Today my daughter is a 32 year old lesbian social justice warrior and a gay artiste who won't speak with me because I am a mean poopy head who only wants to make her unhappy. Everyone else in her circle tells her that homosexuality is beautiful and wonderful, and that she is a successful young woman - who works part time as a bicycle mechanic.

And you sit there with 20/20 hindsight and tell me that I failed my daughter. Thanks for that, buddy. I appreciate it. Guys - I tried. I saw ALL this present day bullshit with social justice warriors, sexually disturbed gender crap, and toe-to-toe culture wars coming 7 years ago.

Maybe I did fail. I'm sorry fellas, but there were too many bad guys in this, they were too big for me and they rolled right over me and took my daughter's soul.

Goddammit, I tried.

Paul, Dammit! said...

I've had a lot of fun talking about this stuff with my wife. When I'm home from sea, we drink champagne (and I have a stogie and some more whisky) on my patio and watch the fish jump in my pond. My wife's from Brazil, and hates feminists the way I hate taxes.
The prods have a weird religious response to this called 'complementarianism' or some such BS, which is a formalized way of acknowledging that male accountability ('he needs a good woman to keep him in check') is good but male headship of the marriage and family is not. Weird.

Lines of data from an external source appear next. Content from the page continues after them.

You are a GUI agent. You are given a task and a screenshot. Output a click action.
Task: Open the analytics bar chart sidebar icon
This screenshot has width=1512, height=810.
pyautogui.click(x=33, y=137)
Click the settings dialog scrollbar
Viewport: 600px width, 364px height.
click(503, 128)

I've found that my wife resists my 'no' responses even after all these years together- they're a go-to shit test, real low-hanging fruit for her, and when I don't fold, she will use sex to try to get me to reconsider if she's really invested in changing my mind. Only after sex and a good night's sleep will my no often enough meet with deep approval.
Fiery foreign women, esp. from the 3rd world it seems, truly enjoy the give-and-take between the sexes, no matter how long a marriage lasts.
What I find interesting most of all is that she's very aware of it, and how much I don't like how predictable it is. If she really, truly wants me to reconsider, she'll present a logical counter to my decision and I'll listen.
It's a mistake to call this a mind game, because it results in no hurt feelings and spontaneous sex, but the benefits are there, absolutely, for both of us. One of the more common phrases that comes out in her butchery of English is "Every woomang lufs a stron' meng."

Tucanae Services said...

Interesting article but this is yet again a circular firing squad of its men's fault. The other flaw being that it reinforces the idea that women have no responsibility for their choices.

I'm Americano said...

Feminists blame men. Traditionalists blame men. Government blames men. Media blames men. Religionious 'leaders' blame men. Antipoverty crusaders blame men. Men blame men. Women blame en. Fuck you all, each and Every one of you.

Anonymous said...

Hey Glen,

I don't think the point of the post or the podcast was to make men who try to lead women (like you did with your daughter) feel bad. The point of the post was that WOMEN NEED TO LISTEN TO GOOD MEN WHO TRY TO LEAD THEM. Or else they end up making a mess of their lives.

Men are not obligated to succeed, they're obligated to try. You tried. That's all you had to do. One day, your daughter and the people who undermined your practical, wise leadership are going to be sorry for disrespecting you.